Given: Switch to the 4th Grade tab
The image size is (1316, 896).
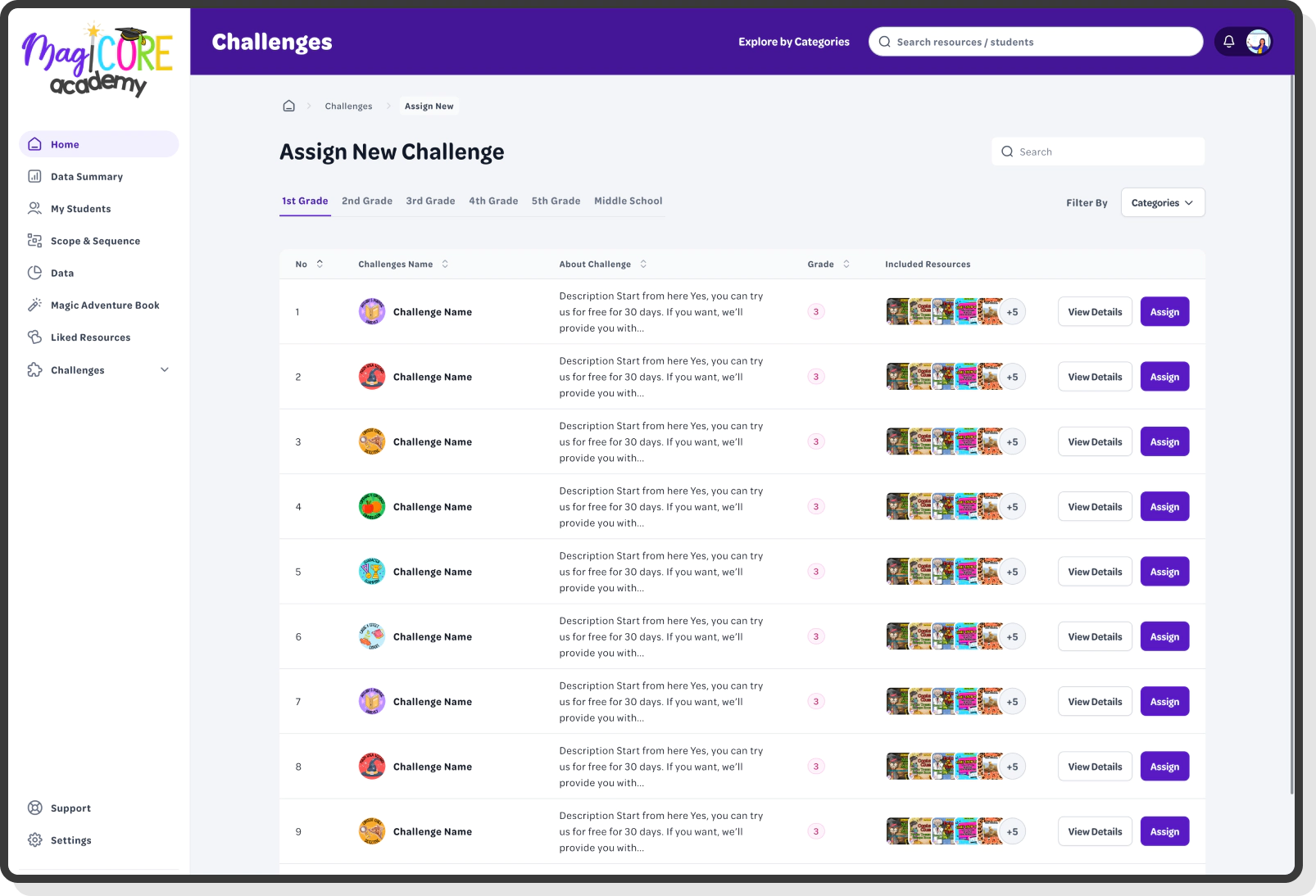Looking at the screenshot, I should (493, 201).
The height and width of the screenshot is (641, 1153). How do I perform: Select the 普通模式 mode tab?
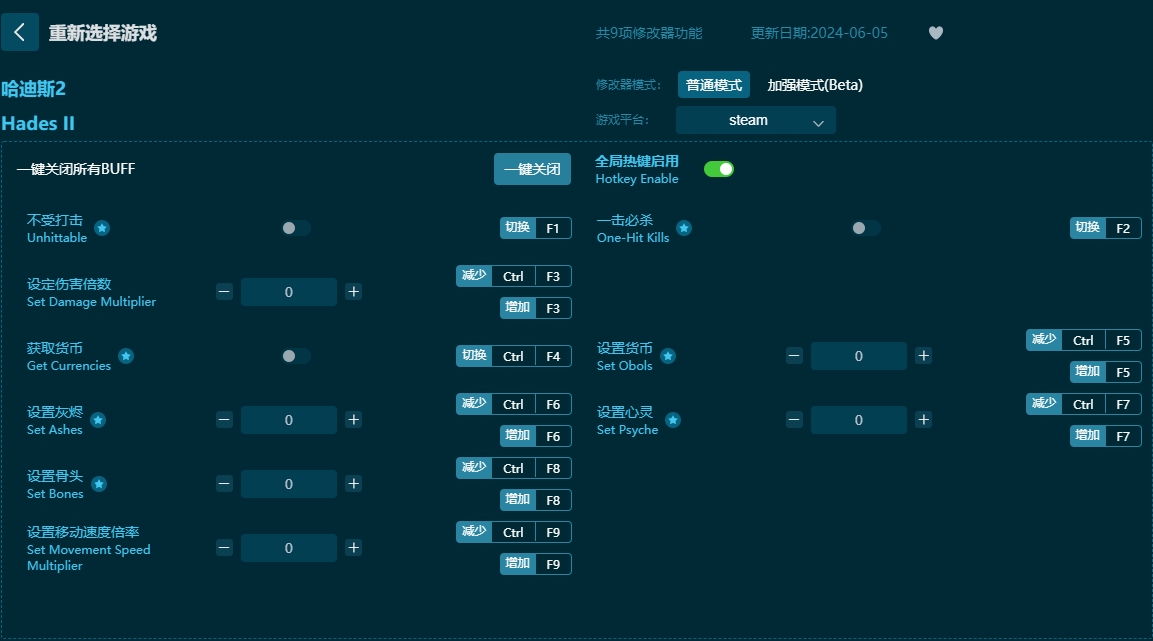coord(714,85)
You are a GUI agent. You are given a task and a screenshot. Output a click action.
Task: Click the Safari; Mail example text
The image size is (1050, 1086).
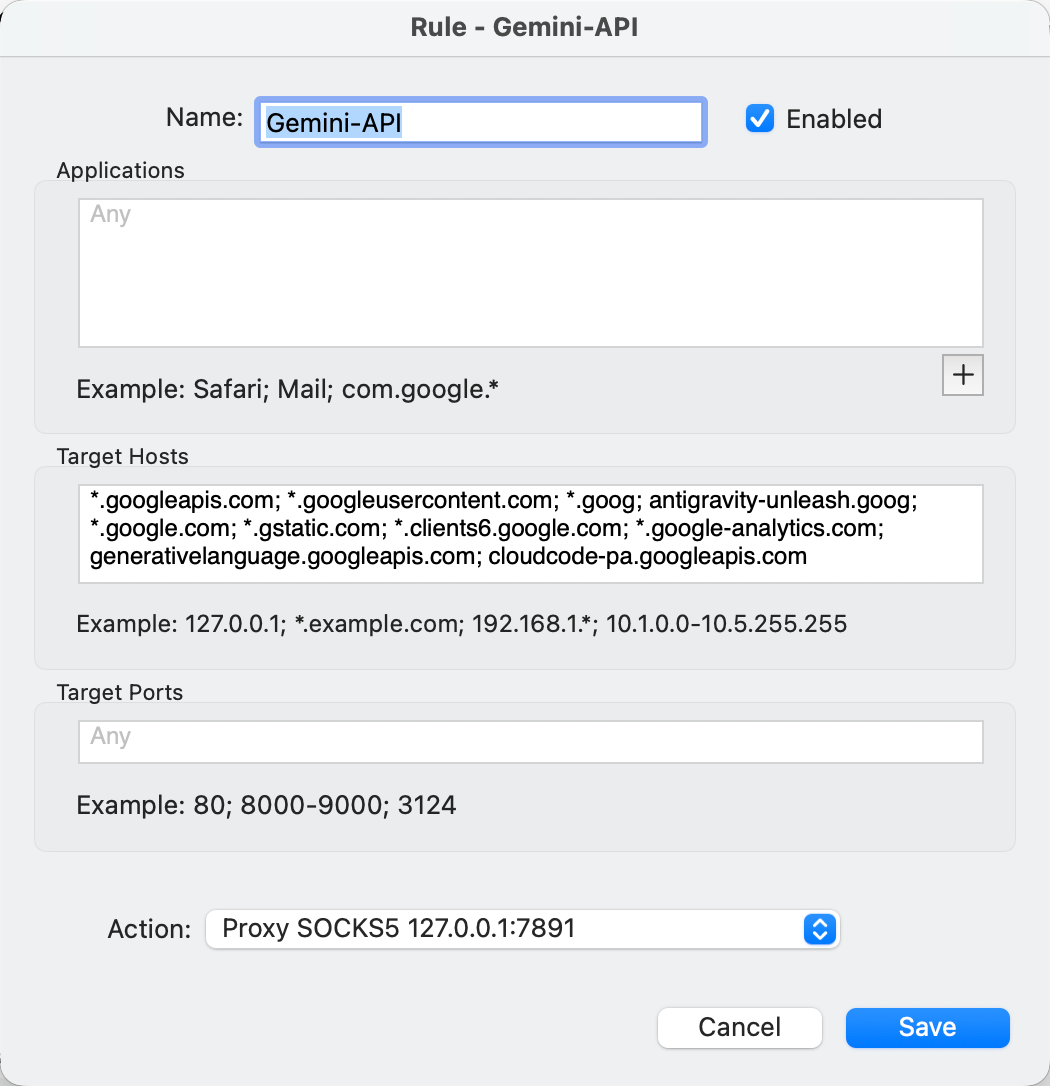point(287,389)
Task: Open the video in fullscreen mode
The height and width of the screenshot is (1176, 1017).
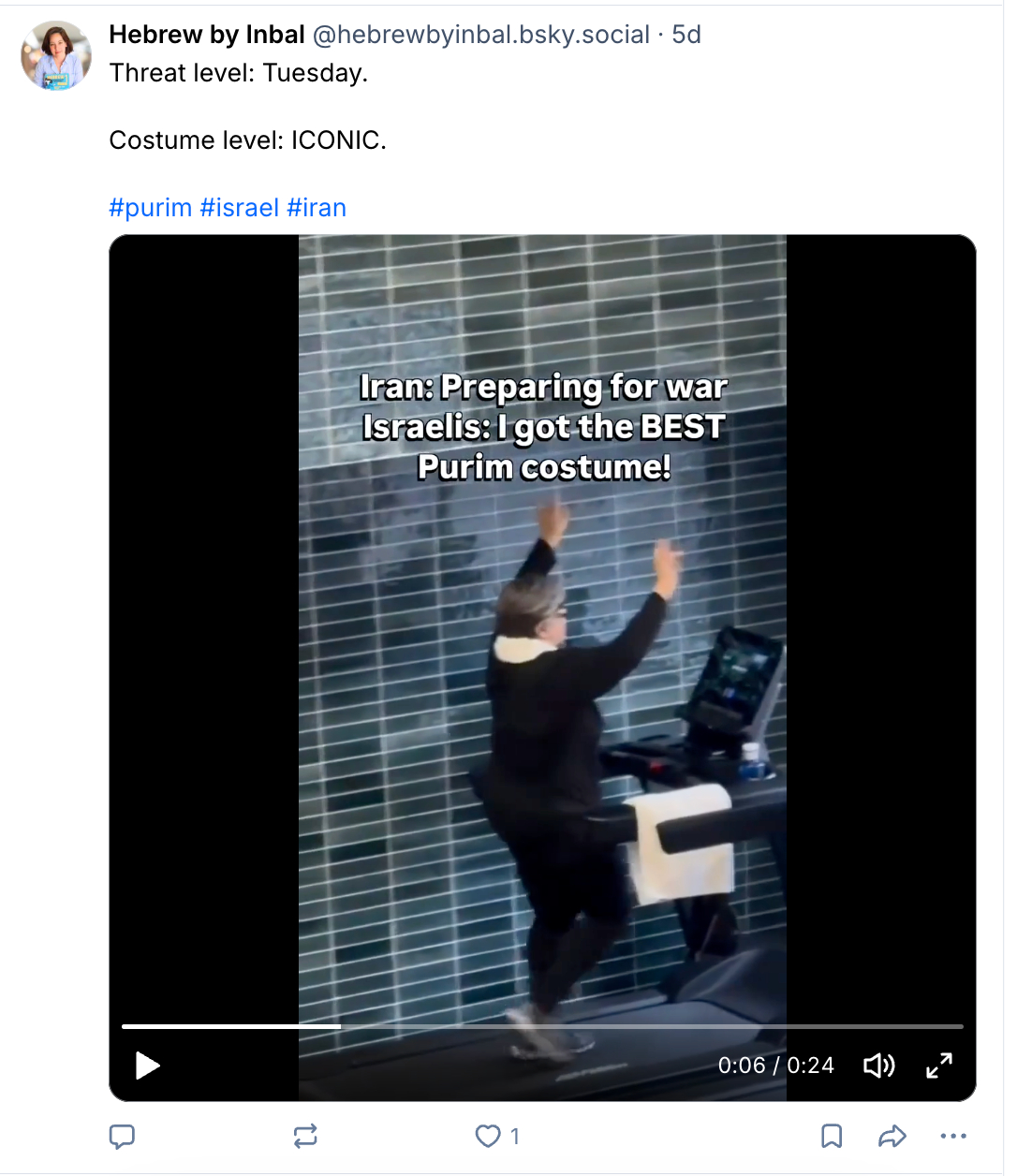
+-------+
▸ REQUIREMENTS:
Please write out, word for word, the lines of the records from the one containing "The height and width of the screenshot is (641, 1153)." through the end of the records, leaving the pictures out of your answer.

▸ TASK ANSWER:
The height and width of the screenshot is (641, 1153). How do I perform: Select the 普通模式 mode tab?
coord(714,85)
You are a GUI agent. You are given a task and a screenshot. Output a click action.
Task: Click the Safari; Mail example text
The image size is (1050, 1086).
point(287,389)
Task: Open the video in fullscreen mode
The height and width of the screenshot is (1176, 1017).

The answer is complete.